Backyard Snowdown was produced by "Frankenfruit Studio". Our game was the product of my 2017 end of year team game assignment. Frankenfruit Studio consisted of 2 designers,
2 programmers, and 3 artists.
We created a kid's imagination of a backyard winter snow fight! A fast-paced local multiplayer party game!
The last kid standing wins.
Backyard Snowdown's development spanned over 2 months. Early on, both our designers were absent for around 4 weeks, due to this our other programmer and I took it upon ourselves to design the game. We ended up having a really great response from the teachers and other students. This taught us to be flexible and innovative when it came to thinking on our feet. As a part of the assessment, our teachers organized an industry panel, whose job was to come in and provide feedback on the various games. What surpised us, when it came to our turn to present, was that the panel, during the question period, had no advice for us. (Every other group had advice given). This gave our team a huge boost in morale because it showed us that we had been developing the game to a high standard.
Real World Racer (RWR) is a game that was created for my end-of-year team game project for my second year of my AIE games programming course.
In RWR you can explore the globe and create race tracks anywhere. Beat your best track times and challange your friends!
Development spanned over 6 months, June to November (in 2018). In this time our team developed the game, maintained documentation, performed testing, implemented changes and produced marketing material.

[STORED DATA]:

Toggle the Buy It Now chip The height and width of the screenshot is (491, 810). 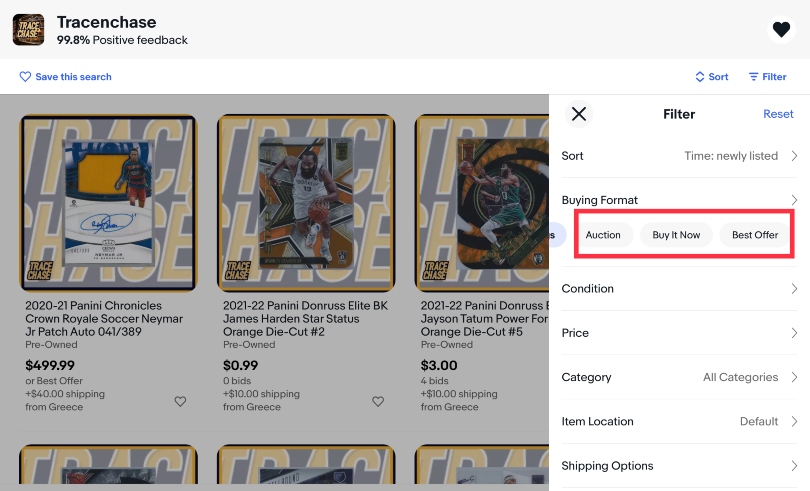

[REQUEST A]: In the game projects page, how many artists were on the Frankenfruit Studio team?
[REQUEST B]: Rewrite the game projects page between "Backyard Snowdown was" and "and 3 artists.", inclusive, with "Frankenfruit Studio" changed to "Frankenfruit Games".
[REQUEST C]: Write the next part of the game projects page, following on from its final sentence about Real World Racer's development.

[REPLY A]: Three.

[REPLY B]:
Backyard Snowdown was produced by "Frankenfruit Games". Our game was the product of my 2017 end of year team game assignment. Frankenfruit Games consisted of 2 designers,
2 programmers, and 3 artists.

[REPLY C]:
Initially we wanted to utilise Mapbox (3rd party addon for getting map data), and Photon (3rd party addon for multiplayer game capability) to create an experience for players to play together anywhere in the world. Our teachers advised us at our first review that the scope may be too large. We discussed this as a team and decided to make drastic changes. Instead of live multiplayer action, we would focus on getting Mapbox working well to allow players to create their own maps, set their best track times, and challenge their friends instead.
This ended up being a better scope as coordinating Mapbox and Photon was proving too tough for 3 programmers.
In mid 2019 I got the sudden urge to make something cool in Unity. I had recently watched this video and decided to create it in Unity. I had a lot of fun creating it and thought "this would be cool to release on Steam", so I checked and no one had done it yet (please don't beat me to it)!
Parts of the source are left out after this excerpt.